Messaging in distributed systems using ZeroMQ
Stelios Sotiriadis
Posted on November 6, 2024
Messaging in distributed systems using ZeroMQ
Let's use Python to develop the different messaging patterns.
You will need to watch the following video to follow the step by step commands.
Take your time; make sure you double-check the commands before you run them.
- The following video demonstrates the commands used in this tutorial.
I run this tutorial on my GCP VM, but feel free to run it locally ✅
This tutorial introduces the concepts of sockets in Python3 using ZeroMQ. ZeroMQ is an easy way to develop sockets to allow distributed processes to communicate with each other by sending messages.
- In its simplest form, a socket (node) “listens” on a specific IP port, while another socket reaches out to form a connection. Using sockets, we can have on-to-one, one-to-many and many-to-many connection patterns.
The patterns of messaging that we will examine today are the following:
- Pair: Exclusive, one to one communication, where two peers communicate with each other. The communication is bidirectional and there is no specific state stored in the socket. The server listens on a certain port, and the client connects to it.
- Client – Server: A client connects to one or more servers. This pattern allows REQUEST – RESPONSE mode. A client sends a request “zmq.REQ” and receives a reply.
- Publish/Subscribe: A traditional communication pattern where senders of messages, called publishers, send messages to specific receivers, called subscribers. Messages are published without the knowledge of what or if any subscriber of that knowledge exists.
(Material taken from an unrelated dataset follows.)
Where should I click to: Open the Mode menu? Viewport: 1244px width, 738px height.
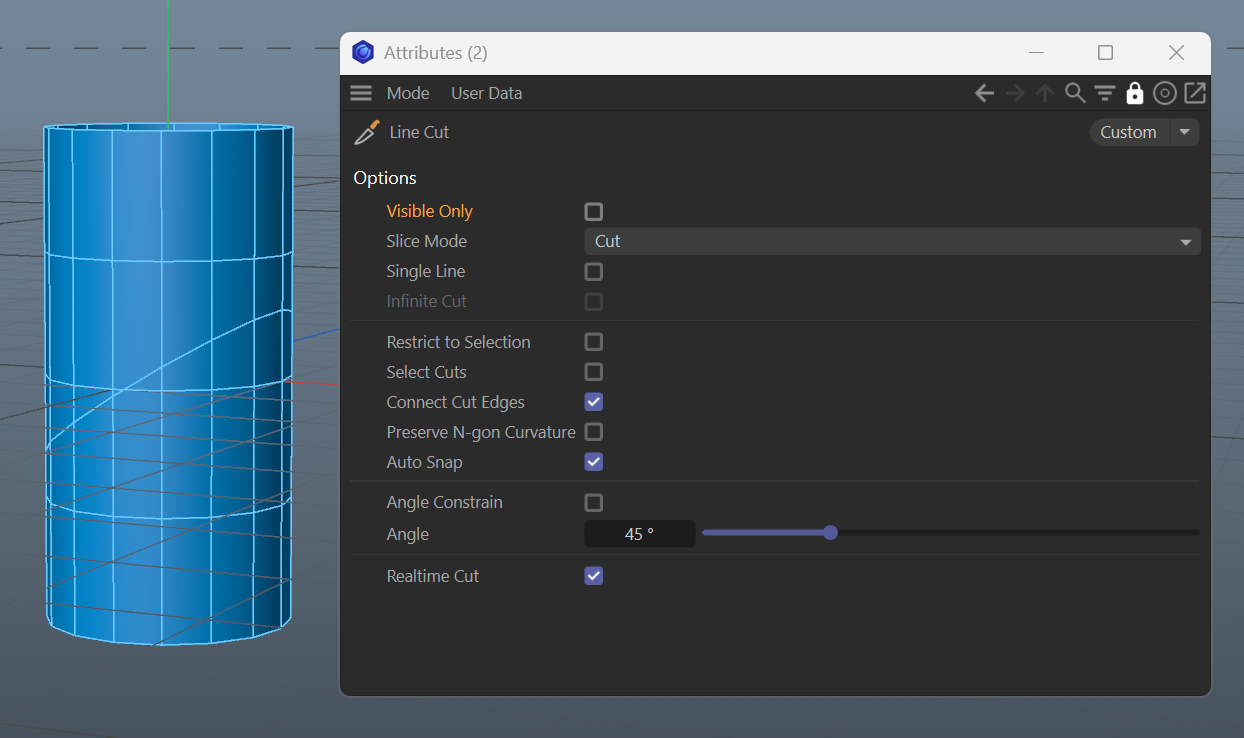[408, 93]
Multiple subscribers subscribe to messages/topics being published by a publisher or one subscriber can connect to multiple publishers.
- Push and Pull sockets (aka Pipelines): Let you distribute messages to multiple workers, arranged in a pipeline. A Push socket will distribute sent messages to its Pull clients evenly. This is equivalent to producer/consumer model, but the results computed by consumer are not sent upstream but downstream to another pull/consumer socket.
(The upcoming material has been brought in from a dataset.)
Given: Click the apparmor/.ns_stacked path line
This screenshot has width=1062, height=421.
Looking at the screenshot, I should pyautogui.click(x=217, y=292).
🚨 Note: Working with Sockets could be tricky, running again and again the same code, using the same port number/same socket, could lead to a connection that “hangs” (the server looks like it is running, but it cannot accept connections). This happens because we did not close and destroy the previous connections correctly.
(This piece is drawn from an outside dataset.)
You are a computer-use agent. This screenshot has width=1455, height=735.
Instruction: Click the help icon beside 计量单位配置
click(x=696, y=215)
The most appropriate way to address this is to close the socket and destroy the ZeroMQ context. Refer to try – catch blocks of Phase 2 and Phase 3 for more details.
In this tutorial, you might experience such issues, e.g., running multiple times the same server in the same port. If you face hanging problems, you are advised to kill the Python process, clean the TCP port number, and run the server once more (see step 11).
Phase 1: Pairing a server to a client
Let us start by creating a new VM, then we will install Python3.
- Keep a copy of the VM internal IP, for this tutorial we will use the internal IP address.
- Open a new terminal connection and run the following commands (one after the other). The last command installs ZeroMQ.
$ sudo apt update
$ sudo apt install software-properties-common
$ sudo apt install python3.8
$ sudo apt-get -y install python3-pip
$ pip3 install pyzmq
Type: Y when prompted.
Many applications these days consist of components that stretch across networks, so messaging is essential. Today we will use TCP for message transferring.
You can access your VM using VSC, or you can run the commands using the SSH and edit files with pico
, in my case I will use SSH.
🚨 Make sure you copy code carefully.
We will need to create our first ZeroMQ server, the server will allow binding with only one client at a time.
Create a new file called
pair-server.py
, then enter the following code.The code creates a new socket using the zmq.PAIR pattern, then binds the server to a particular IP port (that we already openned in GCP). Note that the server will not stop running until we stop it.
Have a look at the comments to understand how this works.
Make sure that you change the ; that is the internal IP address of the GCP VM; the client port should be the same with the server.
# import the library
import zmq
import time
# Initialize a new context that is the way to create a socket
context = zmq.Context()
# We will build a PAIR connection
socket = context.socket(zmq.PAIR) # We create a PAIR server
# Do not worry about this for the moment...
socket.setsockopt(zmq.LINGER, 0)
# Create a new socket and "bind" it in the following address
# Make sure you update the address
socket.bind("tcp://<INTERNAL_VM_ADDRESS>:5555") # IP:PORT
# Keep the socket alive for ever...
while True:
# Send a text message to the client (send_string)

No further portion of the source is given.